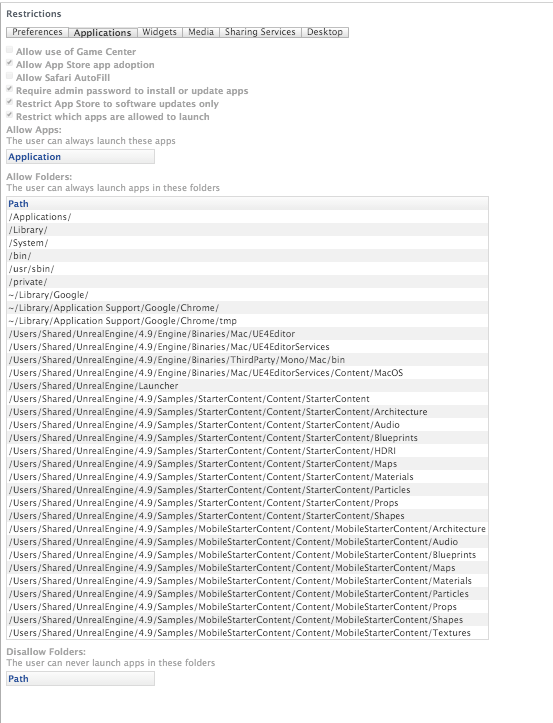Open the Widgets tab
This screenshot has height=723, width=553.
tap(160, 32)
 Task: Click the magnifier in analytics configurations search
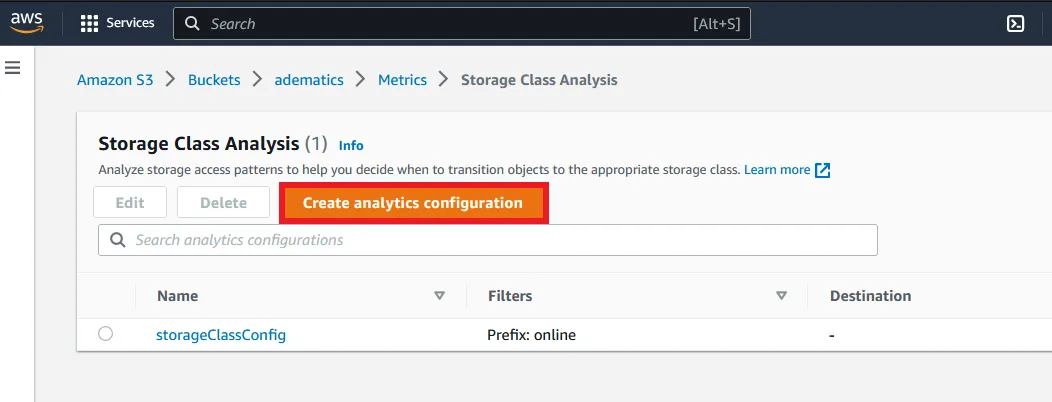pyautogui.click(x=117, y=240)
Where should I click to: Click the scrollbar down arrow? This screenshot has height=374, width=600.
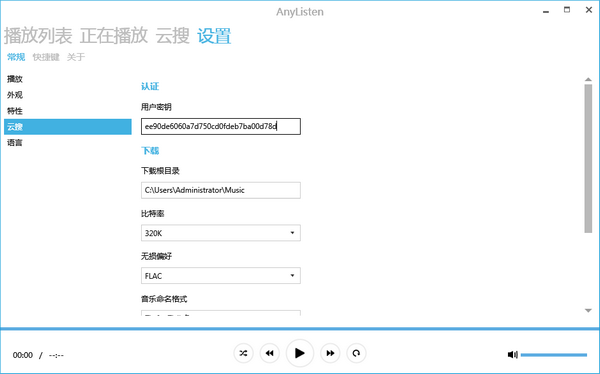click(588, 310)
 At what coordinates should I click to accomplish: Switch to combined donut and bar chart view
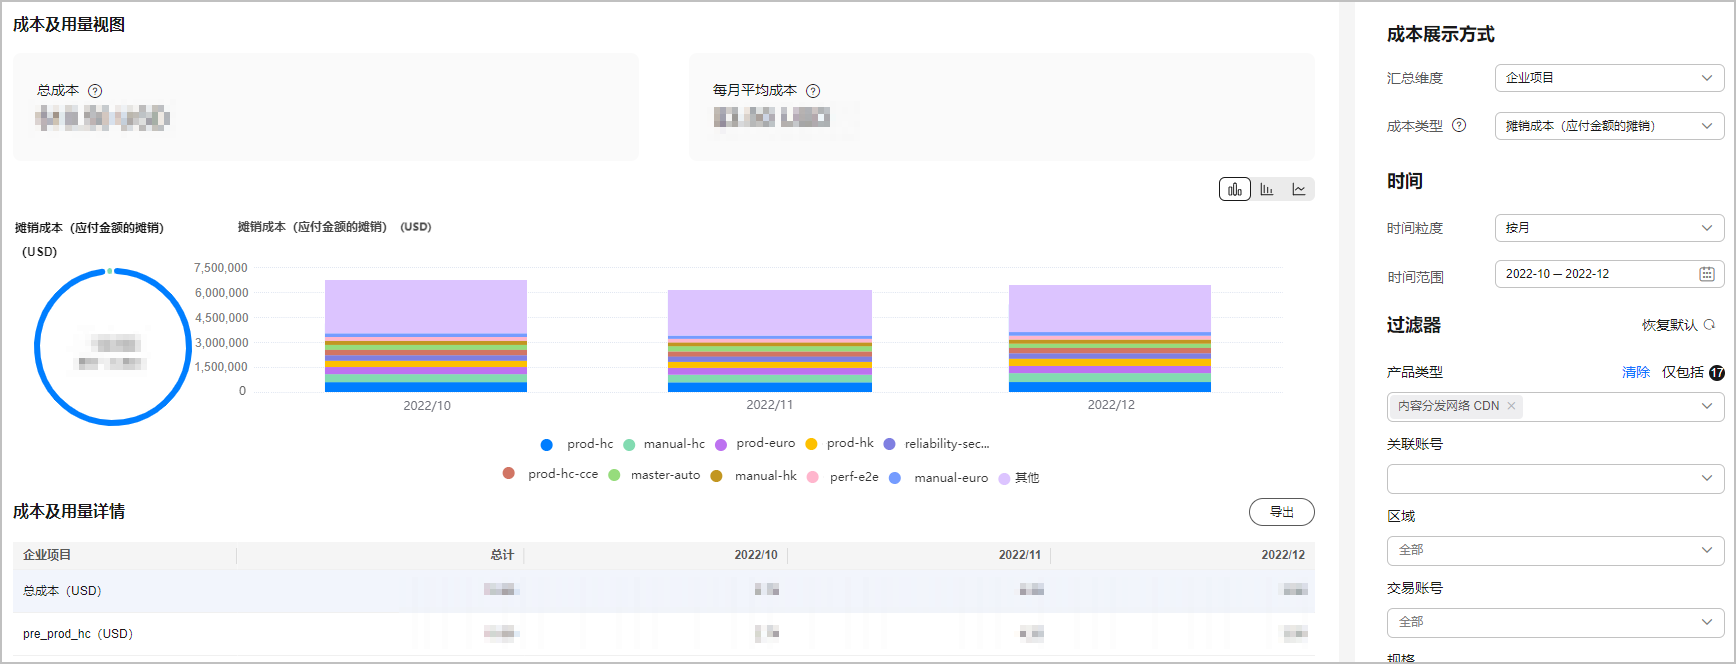pos(1235,189)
◆ ◆ ◆ ◆
### What the task requires
Only the lines from the one that contains "Where should I" to the end of the records, inclusive, are to be quoted exactly, with pictures excluded.

### Problem solution
Where should I click to: Click the scrollbar down arrow? This screenshot has height=374, width=600.
click(588, 310)
 At what coordinates should I click to accomplish: Switch to combined donut and bar chart view
pos(1235,189)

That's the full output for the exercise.